++++ ENTRIES SHOWN

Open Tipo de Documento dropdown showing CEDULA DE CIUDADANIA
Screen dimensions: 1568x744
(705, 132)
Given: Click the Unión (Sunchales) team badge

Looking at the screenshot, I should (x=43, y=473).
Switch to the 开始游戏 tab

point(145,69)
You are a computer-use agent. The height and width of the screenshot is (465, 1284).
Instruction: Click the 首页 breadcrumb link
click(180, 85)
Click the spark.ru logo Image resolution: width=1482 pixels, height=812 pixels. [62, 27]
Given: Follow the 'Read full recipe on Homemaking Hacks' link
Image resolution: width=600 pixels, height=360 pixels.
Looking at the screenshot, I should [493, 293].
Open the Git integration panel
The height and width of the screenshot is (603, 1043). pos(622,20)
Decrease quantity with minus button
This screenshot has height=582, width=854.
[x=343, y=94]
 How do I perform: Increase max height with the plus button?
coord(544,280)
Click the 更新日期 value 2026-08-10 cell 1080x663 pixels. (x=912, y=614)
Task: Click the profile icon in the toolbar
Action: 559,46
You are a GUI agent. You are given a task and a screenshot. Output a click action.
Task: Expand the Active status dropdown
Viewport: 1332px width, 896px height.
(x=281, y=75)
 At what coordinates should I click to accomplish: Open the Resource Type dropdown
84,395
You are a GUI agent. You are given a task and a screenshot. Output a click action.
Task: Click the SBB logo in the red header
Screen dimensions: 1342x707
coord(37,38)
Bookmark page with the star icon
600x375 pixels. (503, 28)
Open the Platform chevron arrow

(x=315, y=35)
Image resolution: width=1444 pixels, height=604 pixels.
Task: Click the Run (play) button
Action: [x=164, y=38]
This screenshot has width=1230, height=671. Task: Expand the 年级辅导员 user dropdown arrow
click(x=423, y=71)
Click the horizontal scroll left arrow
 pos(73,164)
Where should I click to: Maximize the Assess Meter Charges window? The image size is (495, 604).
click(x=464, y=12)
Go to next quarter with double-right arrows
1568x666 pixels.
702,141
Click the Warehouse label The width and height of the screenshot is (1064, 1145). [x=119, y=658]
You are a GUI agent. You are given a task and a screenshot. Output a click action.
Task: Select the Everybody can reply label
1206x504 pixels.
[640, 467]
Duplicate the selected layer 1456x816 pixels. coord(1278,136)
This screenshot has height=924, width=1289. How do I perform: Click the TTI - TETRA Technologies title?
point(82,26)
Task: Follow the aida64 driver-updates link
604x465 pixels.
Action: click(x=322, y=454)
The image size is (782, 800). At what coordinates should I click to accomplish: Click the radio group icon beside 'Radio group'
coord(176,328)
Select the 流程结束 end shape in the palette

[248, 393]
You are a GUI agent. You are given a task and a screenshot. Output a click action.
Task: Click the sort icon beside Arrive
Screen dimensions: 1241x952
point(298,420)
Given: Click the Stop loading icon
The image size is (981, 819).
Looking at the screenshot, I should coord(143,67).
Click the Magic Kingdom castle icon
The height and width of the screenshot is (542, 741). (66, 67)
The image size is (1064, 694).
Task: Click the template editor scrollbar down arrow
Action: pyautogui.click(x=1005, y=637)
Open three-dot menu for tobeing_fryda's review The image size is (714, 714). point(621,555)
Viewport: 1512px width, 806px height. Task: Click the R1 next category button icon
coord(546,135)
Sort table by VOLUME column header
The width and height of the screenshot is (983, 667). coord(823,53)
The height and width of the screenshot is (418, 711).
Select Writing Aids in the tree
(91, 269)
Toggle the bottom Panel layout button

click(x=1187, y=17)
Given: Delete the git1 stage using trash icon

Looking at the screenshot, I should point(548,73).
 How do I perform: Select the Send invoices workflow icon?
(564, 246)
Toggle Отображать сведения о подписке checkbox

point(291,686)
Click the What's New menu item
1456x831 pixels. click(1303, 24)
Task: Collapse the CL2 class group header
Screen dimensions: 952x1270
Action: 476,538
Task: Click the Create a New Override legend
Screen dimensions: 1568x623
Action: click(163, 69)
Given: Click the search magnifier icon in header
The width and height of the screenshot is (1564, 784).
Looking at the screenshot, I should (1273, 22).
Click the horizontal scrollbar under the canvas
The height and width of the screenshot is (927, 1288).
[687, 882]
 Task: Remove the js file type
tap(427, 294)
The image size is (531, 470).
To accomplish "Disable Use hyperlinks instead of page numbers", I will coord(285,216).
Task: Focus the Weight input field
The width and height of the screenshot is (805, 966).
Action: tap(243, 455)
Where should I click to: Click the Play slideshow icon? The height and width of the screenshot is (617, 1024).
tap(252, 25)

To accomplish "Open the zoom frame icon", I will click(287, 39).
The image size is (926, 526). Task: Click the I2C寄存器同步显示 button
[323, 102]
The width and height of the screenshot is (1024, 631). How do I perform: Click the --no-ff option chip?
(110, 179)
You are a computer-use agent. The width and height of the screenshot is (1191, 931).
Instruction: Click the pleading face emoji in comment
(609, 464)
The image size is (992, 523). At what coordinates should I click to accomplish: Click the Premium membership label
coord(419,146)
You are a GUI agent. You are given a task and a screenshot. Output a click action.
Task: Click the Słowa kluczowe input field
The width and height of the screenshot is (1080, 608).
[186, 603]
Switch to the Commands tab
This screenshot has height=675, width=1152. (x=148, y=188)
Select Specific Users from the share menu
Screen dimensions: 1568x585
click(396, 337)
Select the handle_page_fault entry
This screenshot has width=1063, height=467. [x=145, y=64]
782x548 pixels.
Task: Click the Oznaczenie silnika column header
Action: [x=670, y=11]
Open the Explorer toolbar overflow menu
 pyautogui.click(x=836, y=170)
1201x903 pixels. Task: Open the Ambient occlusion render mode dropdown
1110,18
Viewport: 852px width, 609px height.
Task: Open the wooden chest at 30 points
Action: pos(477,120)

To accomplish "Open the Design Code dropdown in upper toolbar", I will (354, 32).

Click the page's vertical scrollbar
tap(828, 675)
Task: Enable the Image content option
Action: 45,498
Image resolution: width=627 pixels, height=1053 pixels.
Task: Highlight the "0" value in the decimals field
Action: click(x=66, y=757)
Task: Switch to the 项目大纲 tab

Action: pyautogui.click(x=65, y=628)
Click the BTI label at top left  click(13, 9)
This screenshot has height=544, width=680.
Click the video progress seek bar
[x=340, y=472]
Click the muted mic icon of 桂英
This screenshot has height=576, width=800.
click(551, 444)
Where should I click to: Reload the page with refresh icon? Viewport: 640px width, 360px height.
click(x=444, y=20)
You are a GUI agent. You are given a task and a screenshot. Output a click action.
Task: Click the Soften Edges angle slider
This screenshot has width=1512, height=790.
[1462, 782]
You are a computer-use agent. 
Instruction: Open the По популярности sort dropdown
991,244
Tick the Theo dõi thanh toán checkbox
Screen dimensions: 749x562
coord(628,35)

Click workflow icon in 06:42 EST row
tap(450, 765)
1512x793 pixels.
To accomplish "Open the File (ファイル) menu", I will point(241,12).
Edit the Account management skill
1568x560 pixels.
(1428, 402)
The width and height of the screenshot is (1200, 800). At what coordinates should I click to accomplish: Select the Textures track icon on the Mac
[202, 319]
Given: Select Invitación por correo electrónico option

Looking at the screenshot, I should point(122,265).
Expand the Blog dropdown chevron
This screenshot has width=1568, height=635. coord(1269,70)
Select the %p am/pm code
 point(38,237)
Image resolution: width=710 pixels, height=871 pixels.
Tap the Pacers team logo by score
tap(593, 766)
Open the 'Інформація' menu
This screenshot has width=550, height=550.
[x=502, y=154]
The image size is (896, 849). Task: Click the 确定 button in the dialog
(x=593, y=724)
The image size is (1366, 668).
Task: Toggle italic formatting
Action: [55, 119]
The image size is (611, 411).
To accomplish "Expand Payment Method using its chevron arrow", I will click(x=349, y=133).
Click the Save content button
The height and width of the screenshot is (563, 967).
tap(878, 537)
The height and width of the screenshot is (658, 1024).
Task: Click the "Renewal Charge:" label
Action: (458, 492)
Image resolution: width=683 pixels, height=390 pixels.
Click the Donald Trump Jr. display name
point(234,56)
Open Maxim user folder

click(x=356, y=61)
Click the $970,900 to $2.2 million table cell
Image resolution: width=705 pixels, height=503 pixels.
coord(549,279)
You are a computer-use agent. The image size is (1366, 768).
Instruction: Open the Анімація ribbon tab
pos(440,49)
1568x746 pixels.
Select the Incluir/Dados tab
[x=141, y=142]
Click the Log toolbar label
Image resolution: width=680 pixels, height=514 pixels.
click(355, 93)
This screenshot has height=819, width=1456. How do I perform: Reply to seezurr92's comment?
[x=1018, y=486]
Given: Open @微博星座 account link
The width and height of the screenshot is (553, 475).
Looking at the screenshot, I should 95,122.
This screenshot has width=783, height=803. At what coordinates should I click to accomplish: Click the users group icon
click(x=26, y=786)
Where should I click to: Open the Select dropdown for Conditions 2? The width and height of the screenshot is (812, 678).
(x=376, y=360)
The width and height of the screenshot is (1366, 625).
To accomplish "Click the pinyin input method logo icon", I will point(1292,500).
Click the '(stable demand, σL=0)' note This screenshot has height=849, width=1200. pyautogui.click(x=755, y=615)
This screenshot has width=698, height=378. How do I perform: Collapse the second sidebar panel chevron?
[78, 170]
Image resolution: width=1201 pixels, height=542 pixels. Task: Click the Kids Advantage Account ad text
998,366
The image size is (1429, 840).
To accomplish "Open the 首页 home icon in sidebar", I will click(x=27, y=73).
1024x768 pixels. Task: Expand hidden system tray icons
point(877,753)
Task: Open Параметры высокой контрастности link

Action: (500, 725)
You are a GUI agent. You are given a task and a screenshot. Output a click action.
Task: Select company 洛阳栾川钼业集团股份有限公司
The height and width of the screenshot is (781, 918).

++++++++

ACTIVITY: Wherever a line above contains the string "input", copy that line.

COMPLETED EXERCISE:
Task: Focus the Weight input field
Task: Click the Słowa kluczowe input field
To accomplish "Click the pinyin input method logo icon", I will point(1292,500).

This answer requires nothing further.